Tramo 3, Camino del Cid, las tres taifas: Vicente y, ella.

Vicente era su nombre, y espero que lo siga siendo. Olvidé el nombre de ella, tal vez nunca lo supe: una pena, porque es la verdadera protagonista de esta pequeña historia. Ocurrió en... ¡qué importa ya!una noche de noviembre de este año pandémico. La escena parecería sacada del libro de Italino Calvino de hermoso título, Si una noche de invierno un viajero, por lo absurdo que resultó todo. Tras un largo día caminando entre senderos y bosques por la provincia de Guadalajara, llegué, en la noche —temprana, apenas de oscurecida— al que esperaba fuese mi hotel esa jornada: una recia casa de piedra bajo la débil luz de un farol. Un error logístico por mi parte vino a confirmar que no tenía reserva, pero, hasta llegar a ese punto, hube de desplegar todo el encanto del que dispone una persona agotada, frente a una mujer necia asomada a una ventana, para hacerse entender: "¿qué busca?, ¿de dónde viene?, ¿qué quiere?; pero, ¡aquí no es!, ¡nosotros estamos cerrados!..." Es duro comprobar como, alguien en situación ventajosa —por pobre que esta sea—, rehúsa comprender la simple necesidad de hablar, de tratar de solventar una situación enquistada que, con un poco de disposición favorable, lograría sin apenas esfuerzo resolverse. 

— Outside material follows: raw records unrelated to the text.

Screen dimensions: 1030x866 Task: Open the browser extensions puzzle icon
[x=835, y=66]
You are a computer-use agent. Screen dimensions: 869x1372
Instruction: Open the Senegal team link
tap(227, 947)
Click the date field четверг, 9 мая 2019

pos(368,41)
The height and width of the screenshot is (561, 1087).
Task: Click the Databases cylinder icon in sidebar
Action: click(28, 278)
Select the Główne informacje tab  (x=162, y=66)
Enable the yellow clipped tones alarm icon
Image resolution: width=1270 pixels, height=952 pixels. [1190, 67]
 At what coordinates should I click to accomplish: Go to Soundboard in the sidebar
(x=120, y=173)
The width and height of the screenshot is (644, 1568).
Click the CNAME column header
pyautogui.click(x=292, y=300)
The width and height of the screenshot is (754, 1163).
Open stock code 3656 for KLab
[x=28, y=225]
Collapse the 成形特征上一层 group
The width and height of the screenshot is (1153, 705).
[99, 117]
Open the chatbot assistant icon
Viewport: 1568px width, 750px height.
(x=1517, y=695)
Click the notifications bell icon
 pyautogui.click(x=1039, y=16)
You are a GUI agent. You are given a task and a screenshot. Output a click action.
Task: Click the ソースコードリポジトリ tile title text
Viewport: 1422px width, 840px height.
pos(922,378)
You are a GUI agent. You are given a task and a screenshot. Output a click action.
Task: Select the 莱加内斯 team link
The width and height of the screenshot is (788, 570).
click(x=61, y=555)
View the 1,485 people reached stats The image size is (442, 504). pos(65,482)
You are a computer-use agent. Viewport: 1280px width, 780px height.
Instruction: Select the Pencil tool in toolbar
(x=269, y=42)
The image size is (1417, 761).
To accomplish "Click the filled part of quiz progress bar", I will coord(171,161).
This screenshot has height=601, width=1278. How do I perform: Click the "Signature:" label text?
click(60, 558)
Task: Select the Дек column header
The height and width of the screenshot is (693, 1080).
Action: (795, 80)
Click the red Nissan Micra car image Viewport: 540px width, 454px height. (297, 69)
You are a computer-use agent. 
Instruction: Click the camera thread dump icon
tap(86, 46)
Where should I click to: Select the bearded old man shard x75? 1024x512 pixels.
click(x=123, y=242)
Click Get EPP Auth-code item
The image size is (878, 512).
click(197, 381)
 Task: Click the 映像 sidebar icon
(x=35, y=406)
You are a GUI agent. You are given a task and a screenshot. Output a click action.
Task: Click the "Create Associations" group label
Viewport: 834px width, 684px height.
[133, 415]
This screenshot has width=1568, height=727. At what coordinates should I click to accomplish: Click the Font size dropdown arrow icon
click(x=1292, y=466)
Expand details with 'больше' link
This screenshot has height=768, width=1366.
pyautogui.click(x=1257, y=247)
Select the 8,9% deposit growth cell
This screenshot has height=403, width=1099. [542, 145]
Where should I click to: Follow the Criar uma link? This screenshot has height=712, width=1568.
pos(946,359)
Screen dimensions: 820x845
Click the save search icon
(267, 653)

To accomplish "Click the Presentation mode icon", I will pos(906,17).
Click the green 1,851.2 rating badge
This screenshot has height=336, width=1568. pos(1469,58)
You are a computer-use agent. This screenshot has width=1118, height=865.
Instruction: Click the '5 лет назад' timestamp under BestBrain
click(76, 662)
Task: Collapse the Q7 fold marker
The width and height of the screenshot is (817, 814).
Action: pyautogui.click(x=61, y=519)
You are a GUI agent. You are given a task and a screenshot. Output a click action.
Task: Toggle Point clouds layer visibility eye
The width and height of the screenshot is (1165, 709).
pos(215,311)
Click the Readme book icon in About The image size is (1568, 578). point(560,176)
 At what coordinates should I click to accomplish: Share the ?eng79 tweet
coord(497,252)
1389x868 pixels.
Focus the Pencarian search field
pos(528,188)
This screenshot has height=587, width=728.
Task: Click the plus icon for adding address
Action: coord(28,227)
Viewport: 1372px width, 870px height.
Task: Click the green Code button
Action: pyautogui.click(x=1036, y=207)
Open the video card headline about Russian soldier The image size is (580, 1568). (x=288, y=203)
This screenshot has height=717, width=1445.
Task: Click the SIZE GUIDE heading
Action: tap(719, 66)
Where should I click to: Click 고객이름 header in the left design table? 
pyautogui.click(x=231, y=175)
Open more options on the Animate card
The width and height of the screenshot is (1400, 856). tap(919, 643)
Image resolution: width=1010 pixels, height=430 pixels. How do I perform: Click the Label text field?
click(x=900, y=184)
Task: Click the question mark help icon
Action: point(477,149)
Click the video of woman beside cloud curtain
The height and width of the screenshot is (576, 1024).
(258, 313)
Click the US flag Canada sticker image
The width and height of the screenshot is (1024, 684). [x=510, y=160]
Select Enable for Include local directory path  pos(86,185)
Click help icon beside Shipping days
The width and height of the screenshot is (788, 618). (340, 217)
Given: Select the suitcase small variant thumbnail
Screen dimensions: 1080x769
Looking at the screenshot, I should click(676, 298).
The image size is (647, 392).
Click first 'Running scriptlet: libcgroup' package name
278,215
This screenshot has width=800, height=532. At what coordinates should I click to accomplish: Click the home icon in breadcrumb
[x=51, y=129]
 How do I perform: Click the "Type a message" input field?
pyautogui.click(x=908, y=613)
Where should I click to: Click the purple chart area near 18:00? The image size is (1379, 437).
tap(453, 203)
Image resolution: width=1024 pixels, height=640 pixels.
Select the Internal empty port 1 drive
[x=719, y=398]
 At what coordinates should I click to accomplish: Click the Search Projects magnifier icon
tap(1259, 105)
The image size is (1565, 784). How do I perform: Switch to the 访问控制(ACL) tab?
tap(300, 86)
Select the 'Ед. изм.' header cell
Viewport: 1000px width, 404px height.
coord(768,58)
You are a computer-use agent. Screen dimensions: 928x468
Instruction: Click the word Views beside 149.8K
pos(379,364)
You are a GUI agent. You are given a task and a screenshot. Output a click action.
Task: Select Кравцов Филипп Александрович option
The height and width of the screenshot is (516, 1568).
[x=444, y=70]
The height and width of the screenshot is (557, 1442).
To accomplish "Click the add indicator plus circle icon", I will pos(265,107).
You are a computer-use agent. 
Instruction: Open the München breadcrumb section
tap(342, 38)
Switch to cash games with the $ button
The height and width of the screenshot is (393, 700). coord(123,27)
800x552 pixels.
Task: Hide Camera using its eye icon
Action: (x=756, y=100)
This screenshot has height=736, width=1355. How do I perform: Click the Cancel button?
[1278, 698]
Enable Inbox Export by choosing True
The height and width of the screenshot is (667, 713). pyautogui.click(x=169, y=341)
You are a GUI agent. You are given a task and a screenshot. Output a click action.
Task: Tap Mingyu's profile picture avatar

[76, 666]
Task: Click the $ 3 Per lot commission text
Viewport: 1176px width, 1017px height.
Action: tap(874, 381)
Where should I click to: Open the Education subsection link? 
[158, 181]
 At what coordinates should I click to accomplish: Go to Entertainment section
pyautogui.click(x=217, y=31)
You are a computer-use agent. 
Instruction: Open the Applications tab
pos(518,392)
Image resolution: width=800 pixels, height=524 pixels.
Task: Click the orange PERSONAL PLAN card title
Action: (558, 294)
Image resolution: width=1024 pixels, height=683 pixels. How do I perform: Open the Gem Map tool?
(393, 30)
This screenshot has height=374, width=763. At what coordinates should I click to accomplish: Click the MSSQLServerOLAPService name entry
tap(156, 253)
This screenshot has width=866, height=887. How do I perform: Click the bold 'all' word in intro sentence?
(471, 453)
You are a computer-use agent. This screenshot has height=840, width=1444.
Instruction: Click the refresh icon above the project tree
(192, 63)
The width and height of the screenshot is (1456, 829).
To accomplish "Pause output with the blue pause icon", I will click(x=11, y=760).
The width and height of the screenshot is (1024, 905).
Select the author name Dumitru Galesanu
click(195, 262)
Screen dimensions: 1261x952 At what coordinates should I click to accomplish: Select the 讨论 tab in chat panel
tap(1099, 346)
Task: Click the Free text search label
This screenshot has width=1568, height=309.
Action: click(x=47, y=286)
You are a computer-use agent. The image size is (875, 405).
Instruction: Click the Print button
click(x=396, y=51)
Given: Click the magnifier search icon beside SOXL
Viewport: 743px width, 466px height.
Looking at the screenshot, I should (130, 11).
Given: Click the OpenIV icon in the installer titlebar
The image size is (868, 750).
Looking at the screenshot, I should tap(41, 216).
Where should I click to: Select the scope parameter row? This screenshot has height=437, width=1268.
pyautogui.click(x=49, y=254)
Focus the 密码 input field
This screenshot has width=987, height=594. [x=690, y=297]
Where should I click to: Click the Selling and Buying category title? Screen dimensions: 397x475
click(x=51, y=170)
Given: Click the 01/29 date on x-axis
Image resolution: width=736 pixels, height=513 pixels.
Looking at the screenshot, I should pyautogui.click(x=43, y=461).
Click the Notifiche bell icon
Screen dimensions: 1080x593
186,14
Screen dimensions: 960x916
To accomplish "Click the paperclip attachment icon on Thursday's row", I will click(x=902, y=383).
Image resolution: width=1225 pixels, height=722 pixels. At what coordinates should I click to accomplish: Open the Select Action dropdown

La mujer se erige en guardiana de su pequeño —¡pero único!, en veinte kilómetros a la redonda— castillo; porfía cerrilmente repitiendo argumentos consabidos, sin otro propósito que hacer valer su situación favorable. Pero al fin muestra, oh cielos, un flanco débil, y a él me agarro, apenas lo intuyo: en ocasiones se vuelve y contrasta con su marido las certezas que ya tiene. Él, se oculta, permanece silencioso tras su Can Cerbero, dejando oír de vez en cuando un murmullo distante como única respuesta a sus requerimientos. A ella la mueve el miedo, quiero pensar, de otro modo no se explica su actitud. Lo cierto es que un hombre en chándal y botas de montaña, cazadora abrochada hasta la barbilla, gorro de lana tapando las orejas y barba de dos días, bajo la luz de un farol, no debe de inspirar demasiada confianza. Afortunadamente, me había quitado la mascarilla, guardando una distancia prudente. La desconcierto cuando solicito hablar con su marido, tanto, que me da una respuesta inverosímil: "¡no puede, cogerá frío!" ¡Qué pensará ella que tengo yo!


Durante unos instantes desisto, doy por zanjada la solicitud, me alejo de la ventana y acudo a un banco próximo a pergeñar una alternativa. Un gran trastorno: ya nadie recoge autostopistas, menos con mi aspecto y en la noche... Miro alrededor, busco un galpón, un lavadero, un soportal recogido de la intemperie donde hacer noche vistiendo toda la ropa que cargo. "Aquel podría servir", me estoy diciendo, cuando una voz se interroga en la puerta: "pero, ¿adónde se ha ido?"; es la señora, debe haberse apiadado de mí y, en un arrebato de bondad, ha abierto la puerta del alojamiento dispuesta, al menos, a dialogar —el hombre sigue sin aparecer aunque, en mi fuero interno, tengo el convencimiento de que es quien ha posibilitado el acercamiento—. De pronto, la situación fluye sin contratiempos, me hacen pasar, comprueban las reservas, contrastan los teléfonos, chequean las compañías de intermediación... Pero ya ante una cerveza que Vicente, a quién por fin veo, ha tenido a bien ponerme. Ella sigue rezongando entre la barra del bar, el comedor y las dependencias internas del hotel. Parece haber cedido a regañadientes a alojar al viajero y lo pone de manifiesto, cansina y abyecta—como la beata que da una limosna al salir de la iglesia y advierte, "pero no se lo gaste en vino"—: "las temperaturas bajan ya por debajo de cero en la noche", "por la mañana los prados aparecen cubiertos de escarcha"... Asiento agradecido, es lo que espera, corroborar su superioridad moral. Vicente apenas habla, se limita a conducirme hacia mi habitación y proveerme de otra cerveza para cenar el triste bocadillo que cargo en la mochila. Cuando estamos subiendo las escaleras, la mujer aún apostilla: "procura no llenarlo todo de migas, por favor". ¡No me trata de usted! Tal vez ignora que le voy a pagar por la estancia y, consiguientemente, podría ensuciar. Al menos lo ha pedido, por favor. Detesto su displicencia; la miro y a continuación, la vista se me escapa hacia las docenas de trofeos de caza que su marido exhibe en las paredes, buscando un hueco entre ellos.